Task inputs section start
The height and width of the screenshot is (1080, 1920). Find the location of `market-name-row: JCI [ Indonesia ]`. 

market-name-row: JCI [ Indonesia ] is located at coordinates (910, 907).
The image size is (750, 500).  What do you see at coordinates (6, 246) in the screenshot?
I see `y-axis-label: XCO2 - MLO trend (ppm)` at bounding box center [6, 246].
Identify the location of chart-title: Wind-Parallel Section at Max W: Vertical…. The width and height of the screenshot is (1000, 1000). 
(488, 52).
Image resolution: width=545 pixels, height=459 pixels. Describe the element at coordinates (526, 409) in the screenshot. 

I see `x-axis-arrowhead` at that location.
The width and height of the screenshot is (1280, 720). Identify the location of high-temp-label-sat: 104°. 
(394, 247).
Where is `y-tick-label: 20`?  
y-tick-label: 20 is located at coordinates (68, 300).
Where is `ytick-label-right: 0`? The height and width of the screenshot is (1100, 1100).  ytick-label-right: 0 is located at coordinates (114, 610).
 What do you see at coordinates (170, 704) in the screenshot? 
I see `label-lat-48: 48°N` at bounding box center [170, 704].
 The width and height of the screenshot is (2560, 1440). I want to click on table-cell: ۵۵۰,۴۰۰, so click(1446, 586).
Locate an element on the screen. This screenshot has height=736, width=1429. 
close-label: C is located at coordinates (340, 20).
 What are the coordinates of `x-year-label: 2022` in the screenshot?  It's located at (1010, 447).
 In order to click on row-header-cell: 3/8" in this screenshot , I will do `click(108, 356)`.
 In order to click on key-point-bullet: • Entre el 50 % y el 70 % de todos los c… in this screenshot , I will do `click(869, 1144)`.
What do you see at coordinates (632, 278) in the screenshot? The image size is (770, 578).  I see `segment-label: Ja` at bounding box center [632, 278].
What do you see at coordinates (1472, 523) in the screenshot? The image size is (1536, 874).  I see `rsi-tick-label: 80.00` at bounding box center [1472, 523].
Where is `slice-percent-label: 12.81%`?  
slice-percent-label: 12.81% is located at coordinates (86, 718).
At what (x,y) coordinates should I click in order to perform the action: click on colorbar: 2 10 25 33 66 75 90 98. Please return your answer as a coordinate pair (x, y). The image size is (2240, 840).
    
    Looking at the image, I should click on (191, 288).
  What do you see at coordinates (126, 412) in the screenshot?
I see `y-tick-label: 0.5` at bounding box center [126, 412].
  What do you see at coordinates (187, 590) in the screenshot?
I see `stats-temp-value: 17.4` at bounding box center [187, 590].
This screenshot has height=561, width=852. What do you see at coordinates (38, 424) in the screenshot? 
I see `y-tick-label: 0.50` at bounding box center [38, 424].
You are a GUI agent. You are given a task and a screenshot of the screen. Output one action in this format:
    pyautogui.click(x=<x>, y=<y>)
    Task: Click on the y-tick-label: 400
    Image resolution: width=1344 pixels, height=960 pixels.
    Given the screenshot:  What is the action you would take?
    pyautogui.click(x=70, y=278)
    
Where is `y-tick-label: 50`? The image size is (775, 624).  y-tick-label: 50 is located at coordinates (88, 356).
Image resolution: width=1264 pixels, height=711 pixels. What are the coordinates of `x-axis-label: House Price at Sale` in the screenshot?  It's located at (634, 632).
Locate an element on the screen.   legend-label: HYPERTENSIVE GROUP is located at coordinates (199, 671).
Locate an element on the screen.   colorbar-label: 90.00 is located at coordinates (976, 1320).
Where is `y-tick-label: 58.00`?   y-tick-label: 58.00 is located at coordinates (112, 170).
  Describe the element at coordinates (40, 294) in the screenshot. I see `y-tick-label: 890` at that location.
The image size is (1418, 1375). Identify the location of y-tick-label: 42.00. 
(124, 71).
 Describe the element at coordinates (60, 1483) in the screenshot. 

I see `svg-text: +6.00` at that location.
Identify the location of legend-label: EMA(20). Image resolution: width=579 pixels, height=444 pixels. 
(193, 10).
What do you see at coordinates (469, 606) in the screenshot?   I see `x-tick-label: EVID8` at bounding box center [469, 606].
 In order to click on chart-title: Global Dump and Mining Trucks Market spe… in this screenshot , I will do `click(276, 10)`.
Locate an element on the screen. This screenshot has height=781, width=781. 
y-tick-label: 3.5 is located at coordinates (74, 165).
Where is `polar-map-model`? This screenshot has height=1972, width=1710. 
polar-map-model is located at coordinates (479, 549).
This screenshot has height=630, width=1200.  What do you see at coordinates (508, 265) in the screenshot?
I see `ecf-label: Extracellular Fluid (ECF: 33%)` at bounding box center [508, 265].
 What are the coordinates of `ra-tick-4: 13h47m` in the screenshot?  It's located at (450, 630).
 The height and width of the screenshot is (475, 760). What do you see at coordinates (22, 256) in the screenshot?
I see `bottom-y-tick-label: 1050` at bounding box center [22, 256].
Task inputs section end
Turn the rows above into a Markdown table with the columns "No." and "Line", giving each non-blank line its own numbered entry.

| No. | Line |
|---|---|
| 1 | The height and width of the screenshot is (1080, 1920). Find the location of `market-name-row: JCI [ Indonesia ]`.  |
| 2 | market-name-row: JCI [ Indonesia ] is located at coordinates (910, 907). |
| 3 | The image size is (750, 500).  What do you see at coordinates (6, 246) in the screenshot? |
| 4 | I see `y-axis-label: XCO2 - MLO trend (ppm)` at bounding box center [6, 246]. |
| 5 | Identify the location of chart-title: Wind-Parallel Section at Max W: Vertical…. The width and height of the screenshot is (1000, 1000).  |
| 6 | (488, 52). |
| 7 | Image resolution: width=545 pixels, height=459 pixels. Describe the element at coordinates (526, 409) in the screenshot.  |
| 8 | I see `x-axis-arrowhead` at that location. |
| 9 | The width and height of the screenshot is (1280, 720). Identify the location of high-temp-label-sat: 104°.  |
| 10 | (394, 247). |
| 11 | Where is `y-tick-label: 20`?   |
| 12 | y-tick-label: 20 is located at coordinates (68, 300). |
| 13 | Where is `ytick-label-right: 0`? The height and width of the screenshot is (1100, 1100).  ytick-label-right: 0 is located at coordinates (114, 610). |
| 14 |  What do you see at coordinates (170, 704) in the screenshot?  |
| 15 | I see `label-lat-48: 48°N` at bounding box center [170, 704]. |
| 16 |  The width and height of the screenshot is (2560, 1440). I want to click on table-cell: ۵۵۰,۴۰۰, so click(1446, 586). |
| 17 | Locate an element on the screen. This screenshot has height=736, width=1429.  |
| 18 | close-label: C is located at coordinates (340, 20). |
| 19 |  What are the coordinates of `x-year-label: 2022` in the screenshot?  It's located at (1010, 447). |
| 20 |  In order to click on row-header-cell: 3/8" in this screenshot , I will do `click(108, 356)`. |
| 21 |  In order to click on key-point-bullet: • Entre el 50 % y el 70 % de todos los c… in this screenshot , I will do `click(869, 1144)`. |
| 22 | What do you see at coordinates (632, 278) in the screenshot? The image size is (770, 578).  I see `segment-label: Ja` at bounding box center [632, 278]. |
| 23 | What do you see at coordinates (1472, 523) in the screenshot? The image size is (1536, 874).  I see `rsi-tick-label: 80.00` at bounding box center [1472, 523]. |
| 24 | Where is `slice-percent-label: 12.81%`?   |
| 25 | slice-percent-label: 12.81% is located at coordinates (86, 718). |
| 26 | At what (x,y) coordinates should I click in order to perform the action: click on colorbar: 2 10 25 33 66 75 90 98. Please return your answer as a coordinate pair (x, y). The image size is (2240, 840). |
| 27 |     Looking at the image, I should click on (191, 288). |
| 28 |   What do you see at coordinates (126, 412) in the screenshot? |
| 29 | I see `y-tick-label: 0.5` at bounding box center [126, 412]. |
| 30 |   What do you see at coordinates (187, 590) in the screenshot? |
| 31 | I see `stats-temp-value: 17.4` at bounding box center [187, 590]. |
| 32 | This screenshot has height=561, width=852. What do you see at coordinates (38, 424) in the screenshot?  |
| 33 | I see `y-tick-label: 0.50` at bounding box center [38, 424]. |
| 34 | You are a GUI agent. You are given a task and a screenshot of the screen. Output one action in this format: |
| 35 |     pyautogui.click(x=<x>, y=<y>) |
| 36 |     Task: Click on the y-tick-label: 400 |
| 37 |     Image resolution: width=1344 pixels, height=960 pixels. |
| 38 |     Given the screenshot:  What is the action you would take? |
| 39 |     pyautogui.click(x=70, y=278) |
| 40 | Where is `y-tick-label: 50`? The image size is (775, 624).  y-tick-label: 50 is located at coordinates (88, 356). |
| 41 | Image resolution: width=1264 pixels, height=711 pixels. What are the coordinates of `x-axis-label: House Price at Sale` in the screenshot?  It's located at (634, 632). |
| 42 | Locate an element on the screen.   legend-label: HYPERTENSIVE GROUP is located at coordinates (199, 671). |
| 43 | Locate an element on the screen.   colorbar-label: 90.00 is located at coordinates (976, 1320). |
| 44 | Where is `y-tick-label: 58.00`?   y-tick-label: 58.00 is located at coordinates (112, 170). |
| 45 |   Describe the element at coordinates (40, 294) in the screenshot. I see `y-tick-label: 890` at that location. |
| 46 | The image size is (1418, 1375). Identify the location of y-tick-label: 42.00.  |
| 47 | (124, 71). |
| 48 |  Describe the element at coordinates (60, 1483) in the screenshot.  |
| 49 | I see `svg-text: +6.00` at that location. |
| 50 | Identify the location of legend-label: EMA(20). Image resolution: width=579 pixels, height=444 pixels.  |
| 51 | (193, 10). |
| 52 | What do you see at coordinates (469, 606) in the screenshot?   I see `x-tick-label: EVID8` at bounding box center [469, 606]. |
| 53 |  In order to click on chart-title: Global Dump and Mining Trucks Market spe… in this screenshot , I will do `click(276, 10)`. |
| 54 | Locate an element on the screen. This screenshot has height=781, width=781.  |
| 55 | y-tick-label: 3.5 is located at coordinates (74, 165). |
| 56 | Where is `polar-map-model`? This screenshot has height=1972, width=1710.  |
| 57 | polar-map-model is located at coordinates (479, 549). |
| 58 | This screenshot has height=630, width=1200.  What do you see at coordinates (508, 265) in the screenshot? |
| 59 | I see `ecf-label: Extracellular Fluid (ECF: 33%)` at bounding box center [508, 265]. |
| 60 |  What are the coordinates of `ra-tick-4: 13h47m` in the screenshot?  It's located at (450, 630). |
| 61 |  The height and width of the screenshot is (475, 760). What do you see at coordinates (22, 256) in the screenshot? |
| 62 | I see `bottom-y-tick-label: 1050` at bounding box center [22, 256]. |